- DOCUMENT -
We, Thomas A. Beaudreau and David R. Johanson, hereby certify that:
1. | Thomas A. Beaudreau is the President and Chief Executive Officer and David R. Johanson is the Secretary of DirecTECH Delaware, Inc., a Delaware corporation (the “Corporation”). |
2. | Pursuant to Article VI of the Corporation’s Certificate of Incorporation and the applicable provisions of Section 109 of the Delaware General Corporation Law, the Corporation hereby adopts the following amendment to the Corporation’s Certificate of Incorporation, effective as of December30th, 2008. |
3. | Article I of the Corporation’s Certificate of Incorporation is hereby deleted in its entirety and replaced with the following: |
“ARTICLE I
The name of the corporation shall be Multiband NE Incorporated”
4. | Article X. of the Corporation’s Certificate of Incorporation is hereby deleted in its entirety and restated to read as follows: |
“ARTICLE IX
Any and all transfers of stock of this corporation must be made by an officer and/or the general counsel of this corporation and must be made on the books of this corporation.”
5. | The Corporation’s Board of Directors, by unanimous written consent, has duly approved this Certificate of Amendment 2009-1 to the Certificate of Incorporation of DirecTECH Delaware, Inc. in accordance with the provisions of Section 109 of the Corporation Law of the State of Delaware and as the power to adopt is conferred in Article VI. of the Corporation’s Certificate of Incorporation. |
6. | The Corporation’s Sole Shareholder, by written consent, has duly approved this Certificate of Amendment 2009-1 to the Certificate of Incorporation of DirecTECH Delaware, Inc. |
[Signatures on next page]
We further declare under penalty of perjury under the laws of the State of Delaware that the matters set forth in this Amendment to the Certificate of Incorporation of DirecTECH Delaware, Inc. are true and correct of our own knowledge.

- WHAT THIS EXERCISE ASKS -
A. Write out the certificate of amendment between "5. | The Corporation’s" and "our own knowledge.", inclusive, replacing "Sole Shareholder" with "Sole Stockholder".
B. According to the certificate of amendment, what is the corporation's new name?

- GIVEN MATERIAL -
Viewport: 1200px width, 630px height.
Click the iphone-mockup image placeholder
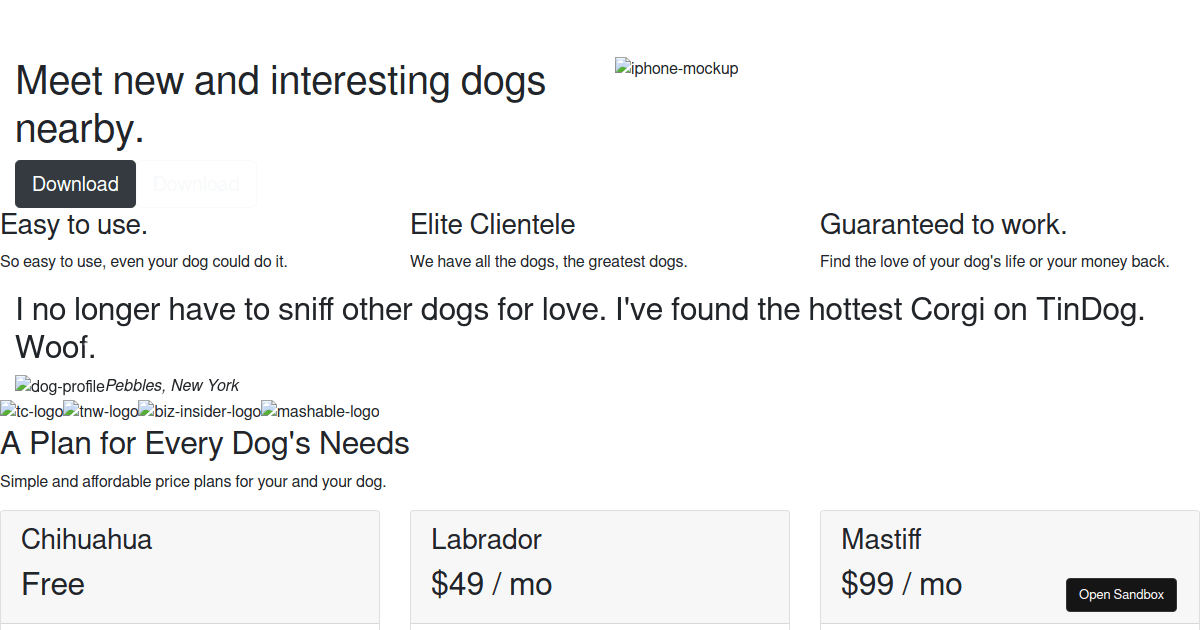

- SOLUTION SET -
A.
5. | The Corporation’s Board of Directors, by unanimous written consent, has duly approved this Certificate of Amendment 2009-1 to the Certificate of Incorporation of DirecTECH Delaware, Inc. in accordance with the provisions of Section 109 of the Corporation Law of the State of Delaware and as the power to adopt is conferred in Article VI. of the Corporation’s Certificate of Incorporation. |
6. | The Corporation’s Sole Stockholder, by written consent, has duly approved this Certificate of Amendment 2009-1 to the Certificate of Incorporation of DirecTECH Delaware, Inc. |
[Signatures on next page]
We further declare under penalty of perjury under the laws of the State of Delaware that the matters set forth in this Amendment to the Certificate of Incorporation of DirecTECH Delaware, Inc. are true and correct of our own knowledge.

B. Multiband NE Incorporated